Ausgewählter Text:
****
Crossing Greenland und wie es dazu kam
Was für viele von uns eher nach Folter als nach Urlaub klingt, ist für Johanna, Franzi und Ruppert Heim (hier geht’s zum Normalroutenverlasser-Profil) der Inbegriff von Freiheit: bei ‑40°C rund 45 Tage und 800 Kilometer durch Grönland – zu Fuß, mit Skiern und Kite, von Ost nach West. Das Ganze „unsupported“, ein in der Abenteuer-Szene feststehender Begriff für „ohne Hilfe von außen“, wie etwa vorab angelegte Nahrungsdepots, etc.
Die Kälte und Einsamkeit stört sie dabei aber überhaupt nicht: „Das ist einer der größten Abenteuerspielplätze der Welt! Wir können schlafen, wo wir wollen.“, schwärmt Ruppert und ergänzt: „Wenn man abends noch ein bisschen Power hat, das Zelt schon steht und man hat dann einen perfekten Sonnenuntergang – dann gibt’s vielleicht sogar noch ein paar Polarlichter und man dreht noch ‘ne Runde mit dem Kite ums Zelt. Das ist doch die ultimative Freiheit!“ Langsam kann ich erahnen, worum es den Dreien bei ihrer Tour wirklich geht. Jedenfalls ist das Bild in ihrem Kopf nicht von Frieren und Anstrengung geprägt.

Der 33-Jährige Osteopath Ruppert Heim aus Schwabmünchen träumt seit seiner Kindheit von einer Polar-Expedition
Der jahrelange Wunsch nach einer richtig großen Expedition
Die Idee einer Polarexpedition schlummert in Ruppert, dem Expeditionsleiter, schon seit er Kind war. Leidenschaftlich verschlingt er Literatur der großen Polarforscher und arbeitet in seinen Urlauben stetig darauf hin. Er, seine Frau Franzi und seine Schwester Johanna absolvierten in den letzten Jahren schon mehrere Wintertouren in Schweden, Norwegen, Spitzbergen zusammen. Alles privat finanziert und aus Spaß.
Doch je mehr Abenteuer die beiden erleben, desto größer wird der Wunsch nach einer richtig großen Expedition, die nicht nur „just for fun“ ist, sondern sich tatsächlich auf die Spuren der großen Forscher begibt. Und so reift die Idee zu einer Grönland-Expedition von Ost nach West schon gut sieben Jahre in Rupperts Kopf, bevor er 2017 die erste Mail an einen Forscher des Albert-Wegener-Instituts verschickt. Nach gut drei Jahren Vorbereitung unzähligen Excel- Listen und Schriftverkehr, ist es nun endlich soweit: Ruppert, Franzi und Johanna starten im April gen Norden nach Grönland – zur größten Insel der Welt!
****
Zu verarbeitende Zeilen:
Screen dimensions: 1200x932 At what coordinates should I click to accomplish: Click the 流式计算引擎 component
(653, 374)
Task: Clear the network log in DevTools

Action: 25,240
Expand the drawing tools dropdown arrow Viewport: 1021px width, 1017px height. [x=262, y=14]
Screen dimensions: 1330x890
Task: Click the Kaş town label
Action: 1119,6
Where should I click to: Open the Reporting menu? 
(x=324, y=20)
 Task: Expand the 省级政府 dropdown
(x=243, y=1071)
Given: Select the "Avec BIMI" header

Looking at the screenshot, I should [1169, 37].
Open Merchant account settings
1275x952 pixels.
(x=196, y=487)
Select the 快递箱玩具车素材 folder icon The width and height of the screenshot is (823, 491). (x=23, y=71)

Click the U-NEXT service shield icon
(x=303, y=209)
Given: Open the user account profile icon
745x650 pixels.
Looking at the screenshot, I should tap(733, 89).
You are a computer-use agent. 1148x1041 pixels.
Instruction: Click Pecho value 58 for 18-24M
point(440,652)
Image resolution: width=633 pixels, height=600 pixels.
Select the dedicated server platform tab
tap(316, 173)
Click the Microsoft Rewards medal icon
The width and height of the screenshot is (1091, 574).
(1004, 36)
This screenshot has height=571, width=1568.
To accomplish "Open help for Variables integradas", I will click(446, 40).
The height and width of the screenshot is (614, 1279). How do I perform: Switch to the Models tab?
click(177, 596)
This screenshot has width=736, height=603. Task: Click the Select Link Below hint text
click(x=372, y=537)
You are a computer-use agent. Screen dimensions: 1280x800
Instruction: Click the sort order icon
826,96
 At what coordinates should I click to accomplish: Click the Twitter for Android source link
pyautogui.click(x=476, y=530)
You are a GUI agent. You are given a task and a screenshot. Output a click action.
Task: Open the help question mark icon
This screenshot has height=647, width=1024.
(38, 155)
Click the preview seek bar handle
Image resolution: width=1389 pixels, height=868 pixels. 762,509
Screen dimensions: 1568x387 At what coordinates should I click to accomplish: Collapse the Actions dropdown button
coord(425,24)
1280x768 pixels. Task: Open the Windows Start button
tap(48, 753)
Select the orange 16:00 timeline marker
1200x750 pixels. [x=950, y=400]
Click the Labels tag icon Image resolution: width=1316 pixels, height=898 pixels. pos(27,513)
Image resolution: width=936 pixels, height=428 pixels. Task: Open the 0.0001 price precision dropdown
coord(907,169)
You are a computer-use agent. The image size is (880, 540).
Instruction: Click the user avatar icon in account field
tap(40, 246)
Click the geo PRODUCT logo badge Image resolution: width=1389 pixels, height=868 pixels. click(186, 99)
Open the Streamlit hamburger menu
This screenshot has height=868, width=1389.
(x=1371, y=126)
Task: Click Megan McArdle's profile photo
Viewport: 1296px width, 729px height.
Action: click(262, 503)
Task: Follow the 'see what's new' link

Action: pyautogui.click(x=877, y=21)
****
Aufgaben:
- a) Wiederhole wortgetreu den Abschnitt aus dem Text zur Grönland-Expedition, beginnend bei „Die Kälte und“ und endend bei „und Anstrengung geprägt.“.
- b) Stelle aus den Zeilen den Bereich, beginnend mit der Zeile, die „Where should I“ enthält, und endend mit der Zeile, die „Looking at the screenshot, I should tap(733, 89).“ enthält, beide eingeschlossen, als Markdown-Tabelle mit den Spalten „Nummer“ und „Inhalt“ dar. Leerzeilen entfallen.
Die Zeilen haben mit dem Text zur Grönland-Expedition nichts zu tun.

Lösungen:
- a)
Die Kälte und Einsamkeit stört sie dabei aber überhaupt nicht: „Das ist einer der größten Abenteuerspielplätze der Welt! Wir können schlafen, wo wir wollen.“, schwärmt Ruppert und ergänzt: „Wenn man abends noch ein bisschen Power hat, das Zelt schon steht und man hat dann einen perfekten Sonnenuntergang – dann gibt’s vielleicht sogar noch ein paar Polarlichter und man dreht noch ‘ne Runde mit dem Kite ums Zelt. Das ist doch die ultimative Freiheit!“ Langsam kann ich erahnen, worum es den Dreien bei ihrer Tour wirklich geht. Jedenfalls ist das Bild in ihrem Kopf nicht von Frieren und Anstrengung geprägt.

- b)
| Nummer | Inhalt |
|---|---|
| 1 | Where should I click to: Open the Reporting menu?  |
| 2 | (x=324, y=20) |
| 3 |  Task: Expand the 省级政府 dropdown |
| 4 | (x=243, y=1071) |
| 5 | Given: Select the "Avec BIMI" header |
| 6 | Looking at the screenshot, I should [1169, 37]. |
| 7 | Open Merchant account settings |
| 8 | 1275x952 pixels. |
| 9 | (x=196, y=487) |
| 10 | Select the 快递箱玩具车素材 folder icon The width and height of the screenshot is (823, 491). (x=23, y=71) |
| 11 | Click the U-NEXT service shield icon |
| 12 | (x=303, y=209) |
| 13 | Given: Open the user account profile icon |
| 14 | 745x650 pixels. |
| 15 | Looking at the screenshot, I should tap(733, 89). |